2007-11-23 18:11:25 | 言語・論理・構造
次のような文をよく目にする。「犯罪被害者はこれまで長い間にわたって社会から孤立し、極めて深刻な状況におかれてきた。これまで我が国の刑事司法手続の中では、犯罪被害者は1つの証拠方法としてしか位置づけられていなかった。しかし、犯罪被害者が刑事訴訟手続に参加できる制度の確立を強く求める声が挙げられるようになり、政府もこれを受けて包括的な犯罪被害者支援策の検討をする方針を明らかにした。今後は、全国に犯罪被害者のための相談窓口が設置されるよう最大限の努力をするとともに、より充実したきめの細かい犯罪被害者支援をしなければならない。また、社会全体において、犯罪被害者への理解を深めなければならない。但し、被害者遺族が法廷で遺影を掲げることは認められない」。
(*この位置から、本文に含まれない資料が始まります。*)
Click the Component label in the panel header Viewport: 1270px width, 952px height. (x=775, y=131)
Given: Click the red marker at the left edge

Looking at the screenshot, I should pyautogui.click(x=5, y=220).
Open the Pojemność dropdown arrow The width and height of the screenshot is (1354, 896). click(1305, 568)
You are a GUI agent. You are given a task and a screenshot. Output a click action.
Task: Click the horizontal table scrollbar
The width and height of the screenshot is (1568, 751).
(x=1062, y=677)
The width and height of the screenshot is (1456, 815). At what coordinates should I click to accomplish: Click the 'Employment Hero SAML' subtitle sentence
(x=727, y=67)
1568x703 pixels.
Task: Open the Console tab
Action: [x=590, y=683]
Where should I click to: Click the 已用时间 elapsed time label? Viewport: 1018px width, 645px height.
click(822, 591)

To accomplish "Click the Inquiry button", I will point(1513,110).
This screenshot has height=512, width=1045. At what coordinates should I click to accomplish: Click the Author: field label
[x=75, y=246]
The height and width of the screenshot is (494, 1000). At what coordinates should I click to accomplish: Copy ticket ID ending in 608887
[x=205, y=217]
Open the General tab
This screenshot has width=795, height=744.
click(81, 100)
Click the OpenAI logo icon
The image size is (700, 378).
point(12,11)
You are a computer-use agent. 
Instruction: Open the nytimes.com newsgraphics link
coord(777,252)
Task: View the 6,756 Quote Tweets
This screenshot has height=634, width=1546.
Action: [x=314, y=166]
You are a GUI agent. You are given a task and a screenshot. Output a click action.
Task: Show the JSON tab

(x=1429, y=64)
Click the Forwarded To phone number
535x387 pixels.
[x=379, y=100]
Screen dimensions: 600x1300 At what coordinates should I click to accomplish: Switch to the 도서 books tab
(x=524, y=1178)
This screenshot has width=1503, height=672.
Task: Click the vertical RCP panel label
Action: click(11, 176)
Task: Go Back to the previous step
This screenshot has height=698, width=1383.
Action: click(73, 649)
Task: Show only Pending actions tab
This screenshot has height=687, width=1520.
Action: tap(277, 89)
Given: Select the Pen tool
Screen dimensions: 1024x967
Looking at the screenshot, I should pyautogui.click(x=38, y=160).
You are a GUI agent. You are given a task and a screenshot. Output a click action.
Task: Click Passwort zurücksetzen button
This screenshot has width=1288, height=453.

現在の「犯罪被害者をめぐる問題」の問題点を大げさに指摘するならば、さしずめ上記のようになる。多くの人にとって逆らえない、しかもそれ自体としては非の打ちどころのない美辞麗句が並ぶが、どこか何となく物足りない。何となく違和感がある。そして、ある瞬間に、その違和感が決定的となる。この決定的な違和感、直観的に襲ってくる割り切れない気持ち、これを言語化して閉じ込めておくことが何よりのポイントである。「何が問題なのか」という問題、その「問題の問題」の手がかりがここに隠されているからである。ここを見落とせば、何だか誤魔化されたようなもどかしさを抱えつつ、その周辺をいつまでも回り続けることになる。

犯罪被害者は保護される客体ではなく、支援される客体でもなく、それ自体独立した主体である。これが、犯罪被害者が刑事訴訟手続に参加できないことのそもそもの違和感の原因である。この違和感の言語化は、従来の刑事訴訟手続の構造と衝突し、構造と構造の主導権争いとなる。構造主義的なカテゴリーとは、言語は恣意的な差異の体系であるとの枠組みであり、言語の差異の体系によって世界の事物が分節され共通の世界観が作られるとする範疇である。ソシュールの解明した言語構造が構造主義の起点となったのは当然のことである。構造は言語によって作られる。そして、言語は違和感によって作られる。

「犯罪被害者は肉体的・精神的・経済的な苦痛を負っており、社会全体で最大限の支援をしなければならない。但し、被害者遺族が法廷で遺影を掲げることは認められない」。ここで違和感を言語化しなければ、犯罪被害者を主体とする構造はあっという間に消え去り、犯罪被害者を客体として支援し、救済する構造が支配的となる。ここで構造なるものを実体化して、言語の使用から離れては台無しである。被害者遺族が法廷で遺影を掲げたいと思うこと、これは直観であって、その直観が起こる瞬間には理由などない。「遺影を掲げることが真の被害者保護になるのでしょうか」、「遺影を掲げればかえって肉体的・精神的・経済的な苦痛を増幅させるだけではないのでしょうか」、このような文法に捕まってしまい、被害者遺族がそれに応じて反論してしまえば、構造は完全に被害者の側から去ってゆく。